_TRY IT_
Extract from the listing each line in which the word "will" appears.

_ENTRIES SHOWN_
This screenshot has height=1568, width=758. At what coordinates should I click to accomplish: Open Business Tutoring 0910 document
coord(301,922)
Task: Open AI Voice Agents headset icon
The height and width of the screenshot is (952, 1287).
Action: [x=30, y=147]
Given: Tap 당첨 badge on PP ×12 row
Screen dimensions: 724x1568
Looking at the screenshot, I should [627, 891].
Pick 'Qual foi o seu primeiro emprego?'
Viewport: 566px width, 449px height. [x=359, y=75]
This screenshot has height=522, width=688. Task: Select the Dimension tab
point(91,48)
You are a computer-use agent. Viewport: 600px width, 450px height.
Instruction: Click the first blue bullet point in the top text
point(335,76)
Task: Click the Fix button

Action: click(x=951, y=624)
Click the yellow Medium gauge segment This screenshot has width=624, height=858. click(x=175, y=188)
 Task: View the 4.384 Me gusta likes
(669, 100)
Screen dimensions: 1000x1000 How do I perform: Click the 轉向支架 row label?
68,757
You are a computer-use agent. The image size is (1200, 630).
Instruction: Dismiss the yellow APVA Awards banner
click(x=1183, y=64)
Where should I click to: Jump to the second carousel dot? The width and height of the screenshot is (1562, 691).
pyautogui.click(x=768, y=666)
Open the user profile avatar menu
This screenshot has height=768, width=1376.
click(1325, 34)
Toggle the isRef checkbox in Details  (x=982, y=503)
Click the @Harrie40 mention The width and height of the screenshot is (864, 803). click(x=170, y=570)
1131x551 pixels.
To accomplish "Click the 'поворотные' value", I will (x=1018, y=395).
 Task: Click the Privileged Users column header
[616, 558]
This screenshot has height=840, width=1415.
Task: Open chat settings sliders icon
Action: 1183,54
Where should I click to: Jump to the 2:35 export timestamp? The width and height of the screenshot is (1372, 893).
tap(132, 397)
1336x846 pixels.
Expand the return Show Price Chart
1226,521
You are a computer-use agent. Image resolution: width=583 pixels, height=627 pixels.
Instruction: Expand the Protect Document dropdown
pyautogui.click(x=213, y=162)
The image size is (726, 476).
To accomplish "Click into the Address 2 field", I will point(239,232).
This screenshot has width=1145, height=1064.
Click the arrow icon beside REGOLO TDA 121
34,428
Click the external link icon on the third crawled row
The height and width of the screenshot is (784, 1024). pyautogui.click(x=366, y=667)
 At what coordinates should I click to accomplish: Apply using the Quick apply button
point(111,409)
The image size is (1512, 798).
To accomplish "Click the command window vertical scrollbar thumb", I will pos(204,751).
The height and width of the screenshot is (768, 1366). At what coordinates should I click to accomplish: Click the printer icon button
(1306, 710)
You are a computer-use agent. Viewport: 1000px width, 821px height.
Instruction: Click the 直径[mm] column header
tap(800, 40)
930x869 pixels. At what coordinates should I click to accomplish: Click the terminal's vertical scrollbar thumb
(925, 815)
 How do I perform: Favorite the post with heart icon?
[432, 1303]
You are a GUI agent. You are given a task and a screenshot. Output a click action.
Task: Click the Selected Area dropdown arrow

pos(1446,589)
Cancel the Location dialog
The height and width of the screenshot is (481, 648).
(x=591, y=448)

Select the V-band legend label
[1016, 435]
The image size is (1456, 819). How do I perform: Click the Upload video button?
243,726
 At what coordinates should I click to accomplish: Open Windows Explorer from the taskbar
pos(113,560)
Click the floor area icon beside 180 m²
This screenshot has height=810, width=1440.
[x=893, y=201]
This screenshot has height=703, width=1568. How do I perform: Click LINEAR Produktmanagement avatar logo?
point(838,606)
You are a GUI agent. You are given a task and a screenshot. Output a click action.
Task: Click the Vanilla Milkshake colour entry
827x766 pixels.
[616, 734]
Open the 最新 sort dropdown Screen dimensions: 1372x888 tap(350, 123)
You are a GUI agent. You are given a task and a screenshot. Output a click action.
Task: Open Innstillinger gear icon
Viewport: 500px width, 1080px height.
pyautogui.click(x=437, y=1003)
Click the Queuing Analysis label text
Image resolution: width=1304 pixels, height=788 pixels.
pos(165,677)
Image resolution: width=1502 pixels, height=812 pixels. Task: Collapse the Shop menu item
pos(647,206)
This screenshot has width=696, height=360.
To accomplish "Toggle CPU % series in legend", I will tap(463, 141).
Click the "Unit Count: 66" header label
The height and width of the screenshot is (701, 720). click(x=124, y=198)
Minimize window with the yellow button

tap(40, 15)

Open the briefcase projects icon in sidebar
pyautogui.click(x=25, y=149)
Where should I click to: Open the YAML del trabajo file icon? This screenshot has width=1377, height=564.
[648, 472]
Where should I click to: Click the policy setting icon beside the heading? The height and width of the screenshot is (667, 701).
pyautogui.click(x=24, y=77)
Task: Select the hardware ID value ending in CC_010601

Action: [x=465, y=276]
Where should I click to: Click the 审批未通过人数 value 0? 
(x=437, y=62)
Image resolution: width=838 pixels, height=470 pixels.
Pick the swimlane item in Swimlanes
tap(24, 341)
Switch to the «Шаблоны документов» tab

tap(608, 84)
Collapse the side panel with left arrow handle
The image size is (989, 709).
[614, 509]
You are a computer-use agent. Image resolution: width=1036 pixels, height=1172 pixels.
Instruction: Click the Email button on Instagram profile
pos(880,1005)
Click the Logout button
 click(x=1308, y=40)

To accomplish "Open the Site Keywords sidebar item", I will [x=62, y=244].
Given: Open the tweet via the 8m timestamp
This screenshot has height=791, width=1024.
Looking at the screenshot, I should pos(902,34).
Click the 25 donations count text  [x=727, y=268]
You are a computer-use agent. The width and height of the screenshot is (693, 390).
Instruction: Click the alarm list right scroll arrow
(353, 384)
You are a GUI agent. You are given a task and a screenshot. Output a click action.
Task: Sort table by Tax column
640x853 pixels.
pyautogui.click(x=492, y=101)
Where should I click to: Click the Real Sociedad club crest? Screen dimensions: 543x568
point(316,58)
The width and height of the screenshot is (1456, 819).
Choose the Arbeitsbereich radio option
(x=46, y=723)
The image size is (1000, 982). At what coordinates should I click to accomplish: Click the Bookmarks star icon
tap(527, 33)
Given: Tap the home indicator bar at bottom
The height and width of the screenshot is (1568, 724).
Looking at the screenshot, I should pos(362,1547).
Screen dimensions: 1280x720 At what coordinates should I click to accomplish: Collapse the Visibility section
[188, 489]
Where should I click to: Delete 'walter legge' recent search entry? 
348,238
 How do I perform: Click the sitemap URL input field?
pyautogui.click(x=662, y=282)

_SOLUTION_
To accomplish "Click the 'поворотные' value", I will (x=1018, y=395).
To accomplish "Click into the Address 2 field", I will point(239,232).
To accomplish "Click the command window vertical scrollbar thumb", I will pos(204,751).
To accomplish "Toggle CPU % series in legend", I will tap(463, 141).
To accomplish "Open the Site Keywords sidebar item", I will [x=62, y=244].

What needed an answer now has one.